Cannabis, i dubbi delle Regioni: “Liberalizzazione inattuabile, rischio confusione con usi terapeutici”

Un documento della Conferenza delle Regioni presentato alla Commissione Affari Sociali della Camera segnala alcune criticità della proposta di legge che approderà il prossimo 25 luglio in aula

nuova varietà di cannabis terapeutica

“È inattuabile la liberalizzazione dell’uso ricreativo di un prodotto che ha sempre più indicazioni per scopi terapeutici, altrimenti c’è il rischio di fare confusione e quindi di gravi ripercussioni in termini sanitari. La stessa legge non può regolamentare due aspetti che sono incompatibili”. Ad affermarlo è la Conferenza delle Regioni in un documento presentato nel corso di un’audizione davanti alla Commissione Affari sociali della Camera dei Deputati, nell’ambito dell’indagine conoscitiva sulla proposta di legge in materia di legalizzazione della cannabis che approderà nell’aula di Montecitorio il prossimo 25 luglio.

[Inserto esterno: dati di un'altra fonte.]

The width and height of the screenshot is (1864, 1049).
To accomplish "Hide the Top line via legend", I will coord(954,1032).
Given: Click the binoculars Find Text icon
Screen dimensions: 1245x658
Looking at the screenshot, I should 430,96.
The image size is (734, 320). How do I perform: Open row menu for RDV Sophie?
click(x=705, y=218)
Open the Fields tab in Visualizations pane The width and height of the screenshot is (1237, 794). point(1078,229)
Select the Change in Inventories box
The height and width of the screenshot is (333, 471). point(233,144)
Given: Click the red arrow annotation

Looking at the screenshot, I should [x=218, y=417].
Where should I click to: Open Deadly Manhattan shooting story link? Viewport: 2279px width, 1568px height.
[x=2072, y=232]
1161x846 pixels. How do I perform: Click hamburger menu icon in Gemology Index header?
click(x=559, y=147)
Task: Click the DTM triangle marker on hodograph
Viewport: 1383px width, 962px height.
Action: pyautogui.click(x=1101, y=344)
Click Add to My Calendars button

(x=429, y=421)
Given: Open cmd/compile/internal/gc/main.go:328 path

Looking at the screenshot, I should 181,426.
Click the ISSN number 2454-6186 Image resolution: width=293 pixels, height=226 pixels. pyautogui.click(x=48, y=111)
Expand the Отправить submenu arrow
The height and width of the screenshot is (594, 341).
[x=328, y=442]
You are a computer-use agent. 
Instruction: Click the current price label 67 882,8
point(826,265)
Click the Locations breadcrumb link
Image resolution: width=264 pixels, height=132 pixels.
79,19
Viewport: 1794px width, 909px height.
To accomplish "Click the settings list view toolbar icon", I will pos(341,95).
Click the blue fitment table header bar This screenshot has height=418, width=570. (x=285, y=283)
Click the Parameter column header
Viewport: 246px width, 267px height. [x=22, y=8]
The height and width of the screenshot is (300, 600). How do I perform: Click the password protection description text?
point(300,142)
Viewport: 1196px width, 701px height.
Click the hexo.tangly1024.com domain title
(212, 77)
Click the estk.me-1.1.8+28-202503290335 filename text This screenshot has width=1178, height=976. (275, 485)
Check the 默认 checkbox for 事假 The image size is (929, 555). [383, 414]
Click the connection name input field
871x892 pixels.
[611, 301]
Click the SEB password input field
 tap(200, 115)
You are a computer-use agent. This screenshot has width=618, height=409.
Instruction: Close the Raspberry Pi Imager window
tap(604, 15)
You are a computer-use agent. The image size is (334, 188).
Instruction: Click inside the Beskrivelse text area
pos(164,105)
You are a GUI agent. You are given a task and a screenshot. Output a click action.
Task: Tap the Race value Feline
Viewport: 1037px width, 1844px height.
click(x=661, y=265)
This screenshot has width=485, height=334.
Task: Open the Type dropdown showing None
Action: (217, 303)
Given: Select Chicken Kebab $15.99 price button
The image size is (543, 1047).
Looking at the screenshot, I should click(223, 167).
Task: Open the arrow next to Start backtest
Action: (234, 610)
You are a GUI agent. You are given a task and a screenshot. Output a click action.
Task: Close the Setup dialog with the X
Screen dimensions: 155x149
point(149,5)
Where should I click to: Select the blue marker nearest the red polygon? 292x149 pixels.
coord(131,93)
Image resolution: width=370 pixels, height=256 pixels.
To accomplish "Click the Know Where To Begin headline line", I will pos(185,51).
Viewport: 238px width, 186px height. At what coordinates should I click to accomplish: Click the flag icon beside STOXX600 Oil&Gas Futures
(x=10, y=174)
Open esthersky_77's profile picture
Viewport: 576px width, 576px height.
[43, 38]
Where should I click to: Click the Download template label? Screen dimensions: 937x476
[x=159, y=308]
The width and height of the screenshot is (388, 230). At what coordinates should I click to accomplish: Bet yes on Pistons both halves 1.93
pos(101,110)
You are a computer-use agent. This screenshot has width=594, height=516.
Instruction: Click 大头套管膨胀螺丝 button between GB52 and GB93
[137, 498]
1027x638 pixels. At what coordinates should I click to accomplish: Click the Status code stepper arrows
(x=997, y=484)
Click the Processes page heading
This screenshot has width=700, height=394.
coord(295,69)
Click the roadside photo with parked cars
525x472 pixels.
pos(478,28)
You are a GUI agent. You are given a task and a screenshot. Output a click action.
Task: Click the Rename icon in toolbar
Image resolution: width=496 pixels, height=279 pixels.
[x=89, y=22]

Ma il rischio di “confusione” non è l’unica criticità segnalata dalle Regioni: “La proposta di legge – si legge in una nota della Conferenza – è in contrasto con le normative attuali in merito a quanto disposto sulla penalizzazione dell’omicidio stradale; la selezione delle piante, il metodo di coltivazione, i tempi di raccolta, la tecnica di trasformazione sono passaggi che possono incidere in modo significativo sul titolo del principio attivo e sulla qualità del prodotto finale, presupposti indispensabili al fine di poter disporre di un prodotto sicuro, con un titolo in principio attivo ben definito, di qualità garantita, nonché un sistema di rilevazione degli eventuali effetti collaterali; gli usi terapeutici non sono approvati come indicazioni terapeutiche ed è in discussione non solo la sicurezza d’uso ma anche l’effettiva efficacia in diverse patologie; la proposta di legge potrebbe portare ad uso inappropriato per i soggetti minorenni, con possibilità di sicurezza e danno a tale fascia di età; non è altresì da escludere che, una volta diffusa la pratica del “fai da te” per usi ricreativi, questa pratica (la norma non lo vieta e neppure potrebbe vietarlo)  non possa essere attivata anche per gli usi terapeutici con gravi  conseguenze sulla salute pubblica”.

Finora sono 12 le Regioni che hanno adottato leggi o provvedimenti relativi all’uso terapeutico di medicinali a base di cannabis: Piemonte, Puglia, Toscana, Veneto, Liguria, Marche, Friuli Venezia Giulia, Abruzzo, Sicilia, Umbria, Basilicata e Lombardia. “Le normative regionali – conclude la nota della Conferenza – convergono tutte nel disciplinare l’erogazione dei medicinali a carico dei propri Servizi sanitari regionali (Ssr) e, salvo specifici aspetti di carattere organizzativo e procedurale, si allineano a quanto disposto dal ministero della Salute con proprio decreto del 9 novembre 2015″.